__Исходный текст__
____

В два первых послевоенных года советское превосходство базировалось в основном на системе НКВД. Генерал-полковник Иван Серов, правая рука Лаврентия Берия, который стал широко известным как мастер массовых депортаций, прибыл в Берлин для организации службы внутренней безопасности в советской зоне. Вместе с ним в качестве политического советника приехали Владимир Семёнов, который на самом деле был представителем Политбюро, имевшим прямой выход на Георгия Маленкова в Кремле, и полковник Тюльпанов, шеф отдела информации.
Официальным руководителем аппарата НКВД в Восточной Германии был утвержден генерал-майор Мельников. Советская зона была разбита на области, в каждой из которых было основано агентство НКВД. Область делилась на более мелкие районы с "оперативной группой" НКВД в каждом из них. Главной задачей этого большого аппарата была денацификация. Другие обязанности состояли в генеральной проверке партий, профсоюзов, их лидеров, в советизации организаций, расположенных в зоне, и, наконец, в сборе информации с Запада - то есть в шпионаже в самом прямом смысле этого слова.

____

__Предоставленные материалы__
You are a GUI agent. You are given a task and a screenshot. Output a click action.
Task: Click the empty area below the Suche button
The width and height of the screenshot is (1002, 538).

____

__Задание__
Выпишите из исходного текста отрывок между «Официальным руководителем аппарата» и «смысле этого слова.» включительно.

__Ответ__
Официальным руководителем аппарата НКВД в Восточной Германии был утвержден генерал-майор Мельников. Советская зона была разбита на области, в каждой из которых было основано агентство НКВД. Область делилась на более мелкие районы с "оперативной группой" НКВД в каждом из них. Главной задачей этого большого аппарата была денацификация. Другие обязанности состояли в генеральной проверке партий, профсоюзов, их лидеров, в советизации организаций, расположенных в зоне, и, наконец, в сборе информации с Запада - то есть в шпионаже в самом прямом смысле этого слова.